Poi, occorre un lavoro preventivo serio, che va fatto in famiglia e a scuola: agire su un sedicenne in devianza, che fa risse, aggredisce e insulta, non è semplice… ed è tardi! Occorre vigilare sull’educazione fin da bambini.

Sarà una mia impressione, ma ho la percezione che la scomparsa dell’asimmetria educativa, costitutiva del processo educativo stesso, sia un serio problema. I ruoli devono essere chiari, ad esempio a scuola: l’insegnante è l’insegnante, il genitore il genitore, l’alunno è l’alunno. Può sembrare banale, ma la maleducazione inizia quando alla scuola secondaria i ragazzi di prima media non sono più capaci di dare del “lei” al docente, quando nemmeno smettono di chiacchierare tra loro quando la professoressa entra in classe, quando occorrono dieci minuti di richiami perché seggano e prestino attenzione.

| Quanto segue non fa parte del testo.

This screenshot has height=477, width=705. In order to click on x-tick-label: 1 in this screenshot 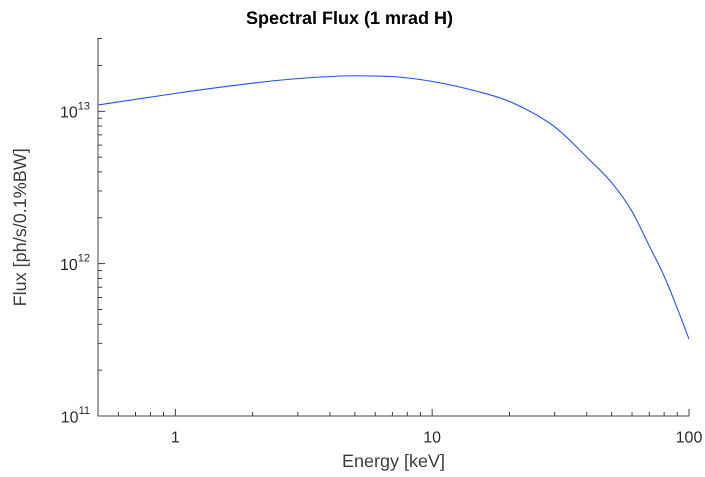, I will do `click(175, 438)`.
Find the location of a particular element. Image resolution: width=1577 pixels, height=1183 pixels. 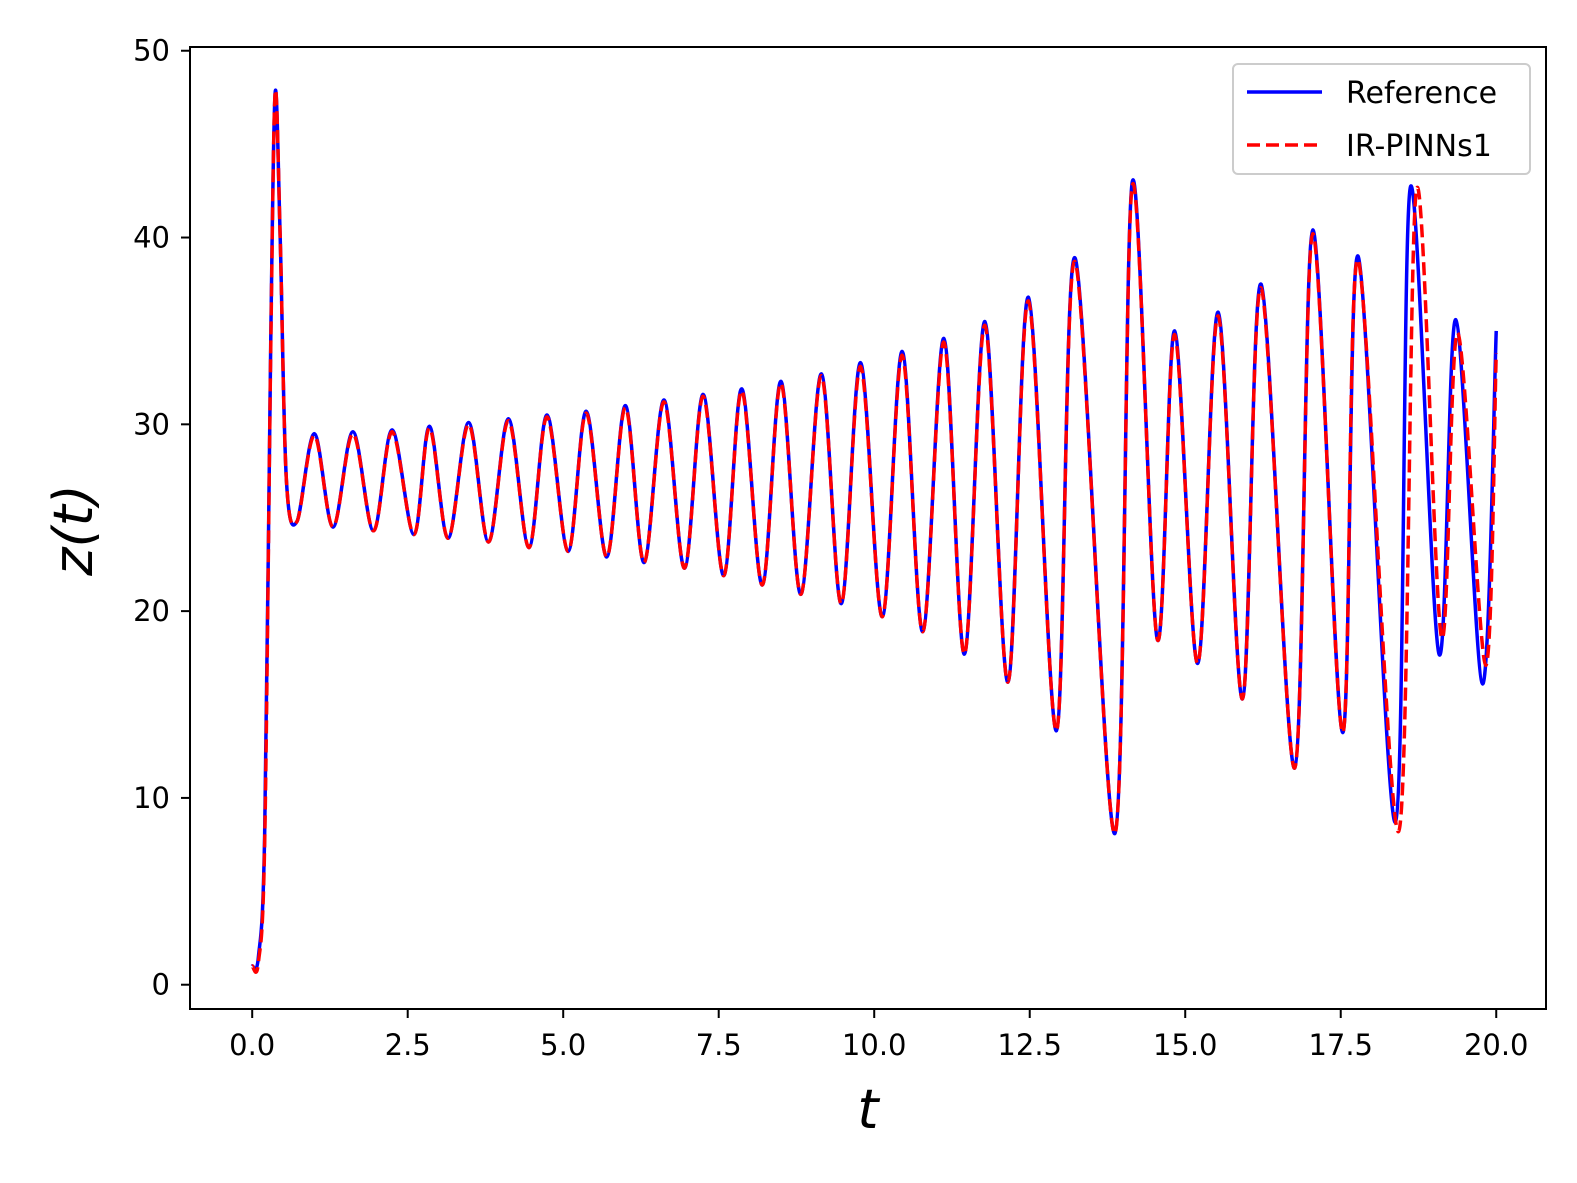

x-tick-label: 12.5 is located at coordinates (1030, 1045).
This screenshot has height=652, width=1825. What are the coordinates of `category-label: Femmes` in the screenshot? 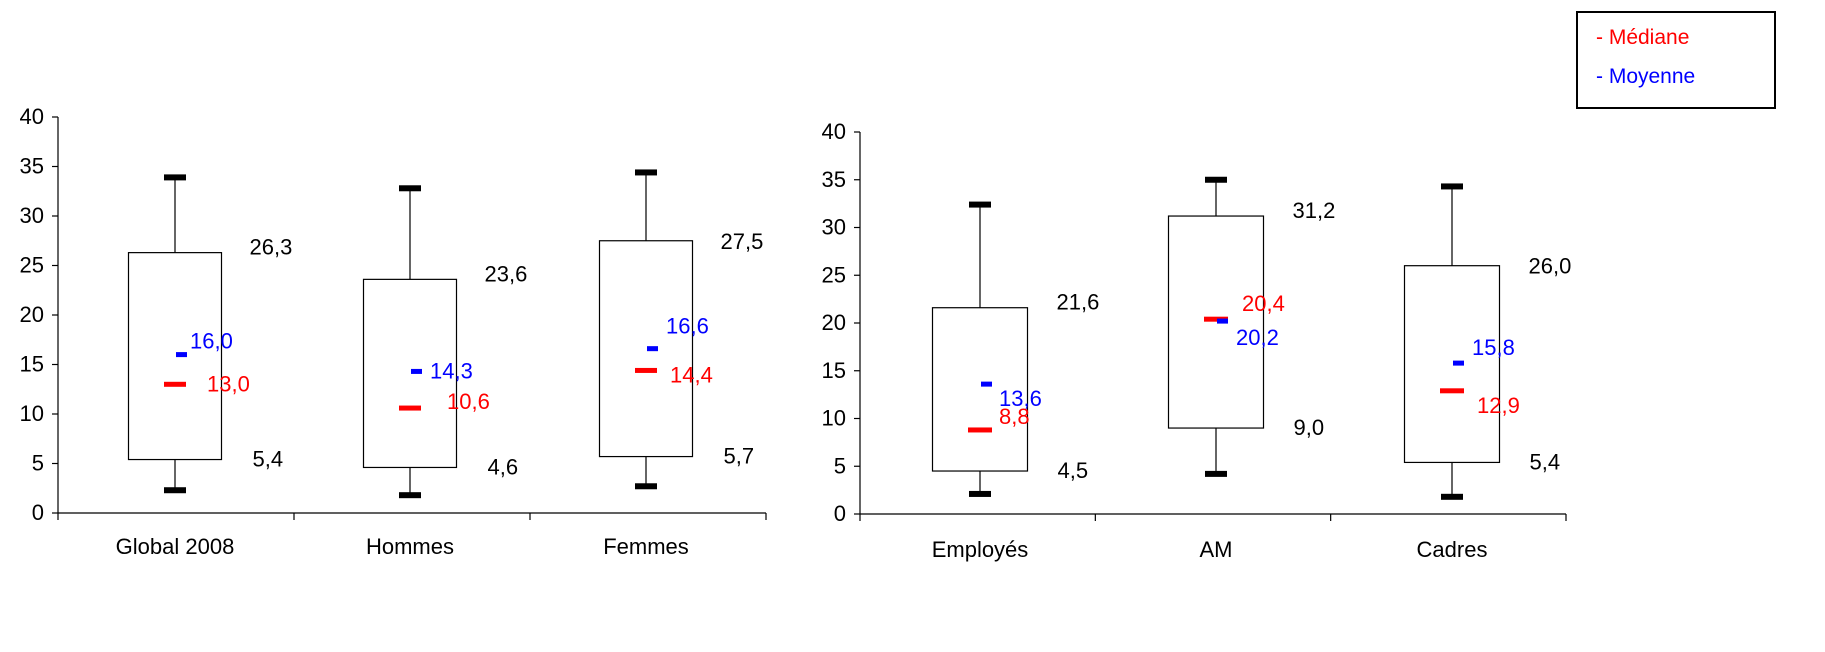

Quando alcuni passaggi non si imparano da bambini, come il rispetto degli altri, il rischio è che il processo educativo risulti compromesso. Mi permetto di aggiungere un passaggio, che può essere giustamente criticato, ma sul quale occorre riflettere e confrontarsi. L’eccesso di buonismo deve finire. Io non metto in dubbio che il disagio giovanile e adolescenziale esista, come sono pienamente consapevole che diversi ragazzi non crescono in una famiglia in grado di educarli o alla quale interessi farlo. Sono cose che sappiamo. Tuttavia, non è pensabile continuare a giustificare tutto con la parola magica “disagio” e non è ammissibile che chi compie reati (anche l’aggressione verbale lo è, non solo gesti come lo spintonamento del volontario, lo sputo alla volontaria ecc., oggi purtroppo non rari!) resti sempre senza conseguenze.

Diventare adulti è crescere nella consapevolezza che si è responsabili di ciò che si fa e che, se si fa il male, si risponde del male fatto, in prima persona (o, se giovanissimi, ne risponde chi esercita la potestà genitoriale). La situazione suggerisce di prendere in considerazione queste questioni, prima possibile. L’emergenza educativa c’è ed è impossibile non vederla.